WHAT THE TASK REQUIRES: Copy out the lines of the records below, and only those lines, from the one with "The image size" through the one with "Tap the diamond", exactly as they appear.

EXTRACTED INFORMATION:

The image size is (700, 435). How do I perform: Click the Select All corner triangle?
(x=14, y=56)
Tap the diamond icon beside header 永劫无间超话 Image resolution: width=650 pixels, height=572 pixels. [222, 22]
==
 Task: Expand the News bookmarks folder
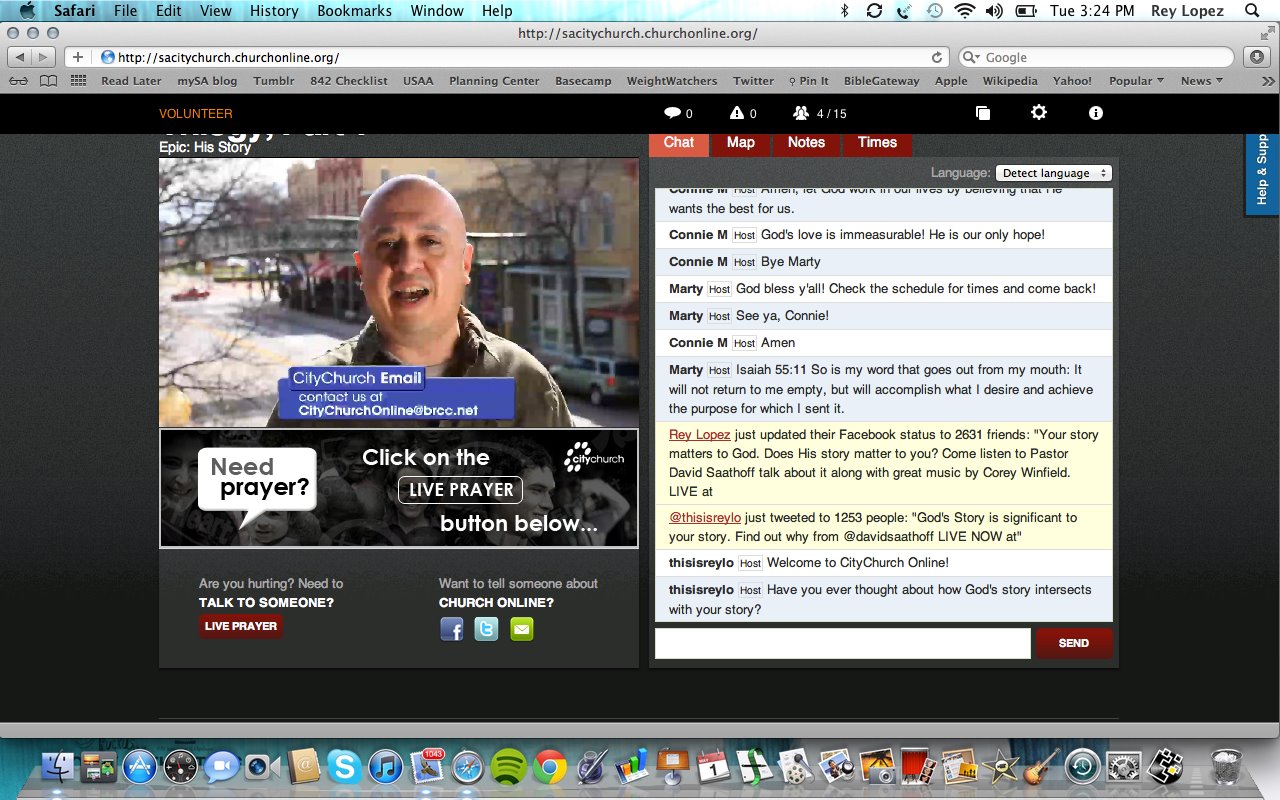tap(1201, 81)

RESULT OF THE EXERCISE:
The image size is (700, 435). How do I perform: Click the Select All corner triangle?
(x=14, y=56)
Tap the diamond icon beside header 永劫无间超话 Image resolution: width=650 pixels, height=572 pixels. [222, 22]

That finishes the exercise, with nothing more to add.